If people are seeing Kline’s prints in America and China at the same time, maybe we want to celebrate that kind of accessible exposure. More people will see the art and talk about it, which is just a part of what gets an artwork a higher value at all - its popularity. Through more exposure, the art’s value (to culture and pricing) could go up. At a time where many people see contemporary art as elitist, technology offers the chance to share pieces to a bigger audience across borders.

The other new media art I mentioned above was blockchain art. In a nutshell, blockchain technology consists of “blocks” of data that contain information on transactions that build upon each other. Blocks exist in an online system for everyone to access. Each block builds upon the last one, creating a string of trackable history.

Some see blockchain as a bright tool for gallery owners to create certificates of authenticity that can’t be censored or manipulated. What was a less expected use for blockchain was to turn it into art itself, though, as we can see in the case of 89 Seconds Atomized.

But with pieces like that, the catch is not that replicating the art will change its value or rarity. Instead, to show the art at all is rare because of its reliance on collective ownership to display it.

Despite that catch, blockchain technology offers a creative way for artists to share new messages. Sometimes, a painting’s canvas can be just as important as the paint itself. So if sharing the art through replicability or collective ownership is already hard, we can always resort to another article to talk about the artist’s intention. It’s not the same as the archetypal exposure, but it’s definitely exposure, right?

Arcade games - are they art?

The third type of new media art is video games. This medium might be one of the most controversial, prompting several articles to critique it. Art itself is already hard to define - But at least in a traditional museum, art is there for you to observe. Sure, some pieces are interactive, but a video game makes you think of something like driving Luigi through the Mario Kart games or following a roleplay story.

Video games can impact us just like art can. If art’s purpose is to inspire you or make you think about something, video games do the same if not more by being utterly dependent on interaction. Maybe part of the real reason that a full-fledged video game isn’t usually shown in an art exhibit is that it’s merely… hard to exhibit. It may be a little distracting from the nature of an exhibition, where you’re expected to move from room to room and meditate on the atmosphere.

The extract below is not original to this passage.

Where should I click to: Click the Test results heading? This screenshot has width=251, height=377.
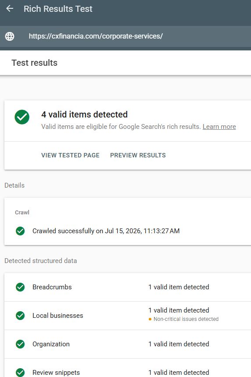pyautogui.click(x=34, y=63)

With video games as a debated art medium, we would then have the dilemma of both defining what games are art, and how we can preserve it. Even though the media raises some questions about how we can value it, there is a market of people willing to pay higher prices for older gaming consoles. It’s kind of like how some people are willing to pay more for aged, classical art, too.

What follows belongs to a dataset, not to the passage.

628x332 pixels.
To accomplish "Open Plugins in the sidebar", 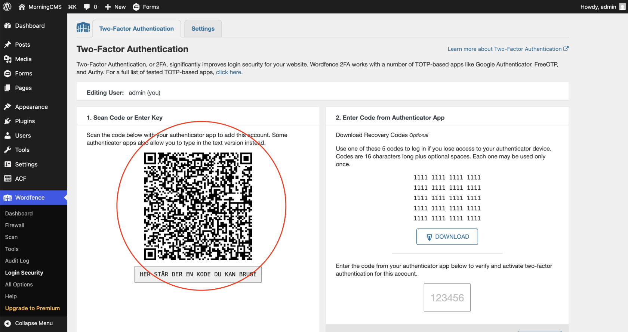I will click(25, 121).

I think back to what my classmate said at the art collection. I think of how her simple question can go in so many different ways. They can become so much that it all goes back to the central question of how we define art in the first place. And then I think of how that has no answer - especially not now that media is changing.

But change can be a good thing. Before modern technology (and I’m talking even before photography), maybe it was a lot easier to define art. People in the late 1800s could say that a Monet wasn’t real artistry, but that was only ever a question of personal opinion. Ultimately, art used to show the same media all the time (canvases, sculptures, wood, etc.). And each one stood still.

Now, new media art will put you behind a virtual reality headset. It will move its face if you shift an inch toward it. It could reprint an exact replica of the Bust of Nefertiti in epoxy resins if it wanted to. Yet, how we value new media art is something we might only define over time, as technology continues to change and become a deeper part of our lives.